Insofar as they do not conflict with professional obligations, be sensitive and responsive to social responsibilities appropriate to the profession.
Be aware of and be responsive to the rights of users, employers, fellow practitioners, one’s community, [and] the larger society. (Koehler and Pemberton 2000: 39)
Whether or not this code is fully sufficient for all approaches to CE - beginning with what Bynum has called the “Wiener/Floridi approach” is an important analysis to pursue. (For Koehler’s more complete remarks, see An Information Ethic for All Information Professions – A Syncretic Code?)
A second approach to CE is manifest in the work of Bernd Carsten Stahl and May Thorseth. This approach emphasizes dialogue between ethicists, on the one hand, and the computing disciplines and professions, on the other hand (e.g., information scientists, computer scientists, design practitioners, etc.) May Thorseth seeks to foster such dialogue first of all within the university context - in part, by taking up an applied ethics whose primary task and goal is to develop ethical competence in different disciplines, both within philosophy and the relevant disciplines and professions outside philosophy. The dialogue is mutually helpful. While ethicists may contribute important analyses and approaches, these are informed and supplemented by the insights, contexts, and concrete issues at the focus of research and discussion in the disciplines and professions of computer and information science. In particular, Thorseth suggests that drawing on a third discipline - that of communication theory - may help us foster these critical dialogues in the university setting, where otherwise we encounter the contemporary equivalent of C.P. Snow’s famous “two cultures” (i.e., the humanities and the sciences) observed to split academic and intellectual life more than 50 years ago. (For her more complete remarks, see her Information Ethics and Philosophy of Information: Emerging Landscapes?)
For his part, Bernd Carsten Stahl offers a specific concept intended to help bridge and thereby foster dialogue between these two domains - namely, his notion of reflexive responsibility. This conception is at once exceptionally well grounded in a synthesis of German and French moral / ethical traditions - and as basic and “recognizable” ethical concept in the professions as one could ask for. That is, it is a concept that can be immediately understood and appreciated by scientists and engineers otherwise too busy for extensive and abstract ethical reflection (much less ontology). We can further note that this notion is prima facie consistent with what Bynum has characterized as the Wiener/Floridi approach, as one of its central questions is whether or not an ethical choice promotes the good life? Even more fundamentally, Stahl argues that reflective responsibility coheres with Aristotle’s notion of phronesis or practical judgment as it mediates theory and practice and accommodates the uncertainty inevitably characteristic of difficult ethical choices. (See Stahl 2004, and <http://www.cse.dmu.ac.uk/~bstahl/publications/2004_CAP.ppt>)
My thanks to these panelists and their further work and generosity in making their remarks available in this electronic format.
References
Koehler, Wallace and J. Michael Pemberton. 2000. "A Search for Core Values: Towards a Model Code of Ethics for Information Professionals," Journal of Information Ethics 9, 1: 26-54.
Stahl, Bernd Carsten. 2004. Responsible Management of Information Systems.
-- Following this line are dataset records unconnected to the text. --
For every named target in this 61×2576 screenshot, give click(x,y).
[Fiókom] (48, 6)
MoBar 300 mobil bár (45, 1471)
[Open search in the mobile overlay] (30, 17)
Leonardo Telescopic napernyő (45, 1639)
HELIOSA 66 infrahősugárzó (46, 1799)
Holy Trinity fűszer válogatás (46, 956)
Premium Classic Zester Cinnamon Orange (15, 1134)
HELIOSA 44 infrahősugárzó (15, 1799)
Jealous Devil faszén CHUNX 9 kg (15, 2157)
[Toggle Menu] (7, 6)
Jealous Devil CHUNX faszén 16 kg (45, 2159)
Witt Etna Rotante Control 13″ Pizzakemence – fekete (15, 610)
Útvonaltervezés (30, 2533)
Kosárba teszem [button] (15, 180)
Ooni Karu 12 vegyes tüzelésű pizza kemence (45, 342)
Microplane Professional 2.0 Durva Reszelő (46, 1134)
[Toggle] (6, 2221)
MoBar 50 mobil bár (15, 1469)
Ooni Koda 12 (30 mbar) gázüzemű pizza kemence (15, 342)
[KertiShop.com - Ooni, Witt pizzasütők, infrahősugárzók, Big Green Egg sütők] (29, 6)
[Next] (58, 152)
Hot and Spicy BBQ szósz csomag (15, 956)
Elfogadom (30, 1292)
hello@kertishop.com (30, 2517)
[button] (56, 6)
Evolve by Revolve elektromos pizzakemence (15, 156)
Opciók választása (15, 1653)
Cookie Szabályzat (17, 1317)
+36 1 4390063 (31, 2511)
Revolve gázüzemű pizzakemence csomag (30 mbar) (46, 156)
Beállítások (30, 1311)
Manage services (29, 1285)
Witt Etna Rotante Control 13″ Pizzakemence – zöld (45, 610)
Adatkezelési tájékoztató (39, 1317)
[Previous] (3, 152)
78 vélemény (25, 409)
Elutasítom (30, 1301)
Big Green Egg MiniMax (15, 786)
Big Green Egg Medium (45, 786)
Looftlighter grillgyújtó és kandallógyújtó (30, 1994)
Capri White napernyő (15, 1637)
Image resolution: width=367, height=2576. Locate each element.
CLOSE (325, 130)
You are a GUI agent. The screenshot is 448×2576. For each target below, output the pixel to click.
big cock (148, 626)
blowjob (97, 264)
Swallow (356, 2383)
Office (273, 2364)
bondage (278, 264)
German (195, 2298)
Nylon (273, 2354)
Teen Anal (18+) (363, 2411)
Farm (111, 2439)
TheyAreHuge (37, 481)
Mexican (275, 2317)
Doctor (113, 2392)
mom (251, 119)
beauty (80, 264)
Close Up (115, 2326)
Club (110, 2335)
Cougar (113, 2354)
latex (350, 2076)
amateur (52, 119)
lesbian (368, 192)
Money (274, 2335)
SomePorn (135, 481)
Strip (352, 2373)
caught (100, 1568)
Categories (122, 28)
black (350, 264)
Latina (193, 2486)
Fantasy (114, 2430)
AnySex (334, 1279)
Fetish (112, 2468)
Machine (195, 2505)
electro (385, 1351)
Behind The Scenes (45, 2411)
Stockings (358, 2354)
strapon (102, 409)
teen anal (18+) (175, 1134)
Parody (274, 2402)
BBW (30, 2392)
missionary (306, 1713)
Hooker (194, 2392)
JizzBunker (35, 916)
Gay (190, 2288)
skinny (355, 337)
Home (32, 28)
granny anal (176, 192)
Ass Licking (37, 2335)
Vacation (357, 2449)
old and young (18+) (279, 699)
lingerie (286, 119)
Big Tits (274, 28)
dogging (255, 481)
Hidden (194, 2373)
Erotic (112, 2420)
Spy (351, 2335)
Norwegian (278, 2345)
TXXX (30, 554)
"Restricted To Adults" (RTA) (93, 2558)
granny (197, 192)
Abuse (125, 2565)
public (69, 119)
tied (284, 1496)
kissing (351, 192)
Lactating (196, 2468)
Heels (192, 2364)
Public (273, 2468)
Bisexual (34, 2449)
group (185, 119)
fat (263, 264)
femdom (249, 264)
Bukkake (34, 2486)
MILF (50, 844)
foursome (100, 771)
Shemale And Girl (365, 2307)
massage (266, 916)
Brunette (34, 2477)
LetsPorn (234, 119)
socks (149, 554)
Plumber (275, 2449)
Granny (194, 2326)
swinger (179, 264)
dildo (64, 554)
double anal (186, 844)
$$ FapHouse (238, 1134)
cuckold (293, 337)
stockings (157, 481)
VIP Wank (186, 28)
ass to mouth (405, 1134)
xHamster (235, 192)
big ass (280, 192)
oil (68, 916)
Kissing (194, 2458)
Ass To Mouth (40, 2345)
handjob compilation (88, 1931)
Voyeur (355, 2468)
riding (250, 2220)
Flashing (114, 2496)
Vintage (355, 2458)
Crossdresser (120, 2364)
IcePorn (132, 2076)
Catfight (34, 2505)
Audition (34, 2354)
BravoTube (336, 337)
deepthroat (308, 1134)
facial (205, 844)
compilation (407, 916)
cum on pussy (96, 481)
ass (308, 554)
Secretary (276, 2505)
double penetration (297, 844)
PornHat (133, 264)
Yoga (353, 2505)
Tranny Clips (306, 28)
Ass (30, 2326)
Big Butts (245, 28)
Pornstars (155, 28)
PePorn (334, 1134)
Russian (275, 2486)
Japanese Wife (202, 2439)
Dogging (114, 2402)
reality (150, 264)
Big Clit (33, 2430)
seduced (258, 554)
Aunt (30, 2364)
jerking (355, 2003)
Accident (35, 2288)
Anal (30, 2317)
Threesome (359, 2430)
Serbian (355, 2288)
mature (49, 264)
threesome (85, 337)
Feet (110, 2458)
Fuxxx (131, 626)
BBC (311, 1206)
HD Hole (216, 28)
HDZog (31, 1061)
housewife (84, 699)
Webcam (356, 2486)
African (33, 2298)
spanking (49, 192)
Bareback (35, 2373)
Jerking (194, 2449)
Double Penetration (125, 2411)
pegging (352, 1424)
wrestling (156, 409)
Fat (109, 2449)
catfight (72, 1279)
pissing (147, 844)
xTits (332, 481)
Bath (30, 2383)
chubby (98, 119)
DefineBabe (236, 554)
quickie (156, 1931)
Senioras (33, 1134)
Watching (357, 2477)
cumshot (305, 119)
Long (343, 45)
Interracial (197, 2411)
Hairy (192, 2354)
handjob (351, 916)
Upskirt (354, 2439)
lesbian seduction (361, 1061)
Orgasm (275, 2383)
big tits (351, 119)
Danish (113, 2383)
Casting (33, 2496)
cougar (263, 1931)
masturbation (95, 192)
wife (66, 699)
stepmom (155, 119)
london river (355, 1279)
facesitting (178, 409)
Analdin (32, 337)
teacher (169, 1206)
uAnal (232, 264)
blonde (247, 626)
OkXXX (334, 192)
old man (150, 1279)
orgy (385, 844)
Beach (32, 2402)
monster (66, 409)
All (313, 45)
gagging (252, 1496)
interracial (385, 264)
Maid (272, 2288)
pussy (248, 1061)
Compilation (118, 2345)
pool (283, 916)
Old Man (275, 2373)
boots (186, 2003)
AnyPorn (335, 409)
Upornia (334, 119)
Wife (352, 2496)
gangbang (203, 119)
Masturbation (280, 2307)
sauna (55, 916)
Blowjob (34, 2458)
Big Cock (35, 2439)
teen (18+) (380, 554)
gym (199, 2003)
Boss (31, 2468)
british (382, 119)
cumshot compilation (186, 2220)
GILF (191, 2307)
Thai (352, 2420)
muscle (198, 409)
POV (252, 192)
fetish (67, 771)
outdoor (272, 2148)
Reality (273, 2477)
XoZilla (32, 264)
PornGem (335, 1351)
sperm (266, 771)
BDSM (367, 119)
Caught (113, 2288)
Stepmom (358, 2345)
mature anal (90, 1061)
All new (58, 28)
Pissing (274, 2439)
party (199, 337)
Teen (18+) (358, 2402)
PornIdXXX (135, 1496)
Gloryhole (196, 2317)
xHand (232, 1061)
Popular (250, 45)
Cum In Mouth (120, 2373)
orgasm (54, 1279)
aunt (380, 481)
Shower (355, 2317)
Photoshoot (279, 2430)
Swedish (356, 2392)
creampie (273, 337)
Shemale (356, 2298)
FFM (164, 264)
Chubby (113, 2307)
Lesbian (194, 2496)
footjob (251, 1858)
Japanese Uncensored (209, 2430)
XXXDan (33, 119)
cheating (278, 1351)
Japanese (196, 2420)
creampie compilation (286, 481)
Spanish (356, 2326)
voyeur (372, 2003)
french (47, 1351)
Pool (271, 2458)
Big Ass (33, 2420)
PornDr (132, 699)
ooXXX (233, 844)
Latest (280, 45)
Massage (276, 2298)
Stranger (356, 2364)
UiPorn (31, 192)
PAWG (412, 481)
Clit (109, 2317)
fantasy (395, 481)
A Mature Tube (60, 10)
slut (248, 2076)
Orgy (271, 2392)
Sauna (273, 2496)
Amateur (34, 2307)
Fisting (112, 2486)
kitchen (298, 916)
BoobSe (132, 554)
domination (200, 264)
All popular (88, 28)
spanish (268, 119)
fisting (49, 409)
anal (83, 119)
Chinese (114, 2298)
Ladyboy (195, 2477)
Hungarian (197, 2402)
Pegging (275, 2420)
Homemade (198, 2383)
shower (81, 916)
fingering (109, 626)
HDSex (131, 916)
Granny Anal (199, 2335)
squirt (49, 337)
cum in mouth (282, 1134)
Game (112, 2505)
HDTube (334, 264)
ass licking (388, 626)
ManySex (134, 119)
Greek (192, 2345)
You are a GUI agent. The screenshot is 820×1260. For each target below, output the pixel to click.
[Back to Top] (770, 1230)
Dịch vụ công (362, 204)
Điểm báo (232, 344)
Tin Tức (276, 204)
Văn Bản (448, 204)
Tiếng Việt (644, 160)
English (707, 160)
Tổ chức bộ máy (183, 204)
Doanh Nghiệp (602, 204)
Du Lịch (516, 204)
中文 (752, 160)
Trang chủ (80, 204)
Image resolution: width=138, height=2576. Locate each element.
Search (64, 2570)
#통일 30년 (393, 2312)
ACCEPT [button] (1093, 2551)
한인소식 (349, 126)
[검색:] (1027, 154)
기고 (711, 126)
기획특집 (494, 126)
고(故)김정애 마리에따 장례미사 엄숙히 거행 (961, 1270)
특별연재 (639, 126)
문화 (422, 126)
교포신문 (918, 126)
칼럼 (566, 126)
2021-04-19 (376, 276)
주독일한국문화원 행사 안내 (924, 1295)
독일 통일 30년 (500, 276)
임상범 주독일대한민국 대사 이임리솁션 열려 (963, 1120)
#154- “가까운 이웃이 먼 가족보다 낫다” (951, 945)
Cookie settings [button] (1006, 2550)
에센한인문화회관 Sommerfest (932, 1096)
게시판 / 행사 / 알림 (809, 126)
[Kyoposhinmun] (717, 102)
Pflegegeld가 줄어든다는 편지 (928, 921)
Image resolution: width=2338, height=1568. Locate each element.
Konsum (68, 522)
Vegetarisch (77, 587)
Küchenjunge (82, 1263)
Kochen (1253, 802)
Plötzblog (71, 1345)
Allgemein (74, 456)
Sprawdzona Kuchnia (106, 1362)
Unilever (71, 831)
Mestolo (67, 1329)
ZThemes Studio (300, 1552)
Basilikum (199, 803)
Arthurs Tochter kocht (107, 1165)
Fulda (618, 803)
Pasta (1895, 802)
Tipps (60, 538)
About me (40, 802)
Hershey, Pennsylvania: Idea Group Publishing.
1“Information Ethics and Philosophy of Information: Emerging Landscapes?” (Charles Ess, chair), North American Computing and Philosophy Conference, Carnegie Mellon University, Pittsburgh, Pennsylvania, August 5, 2004.
Of course, this panel is only an initial collaboration and effort at establishing a much broader understanding of what Computer / Information Ethics includes and entails - one that would obviously include much more representation from Europe, Latin America, Africa, Asia, etc. Nonetheless, it is offered here precisely as an initial sketch.
2For “classic” and characteristic readings in this sort of applied / computer ethics, see R. Spinello and H. Tavani (eds.), Readings in CyberEthics, 2nd ed. Sudbury, Massachusetts: Jones and Bartlett, 2004.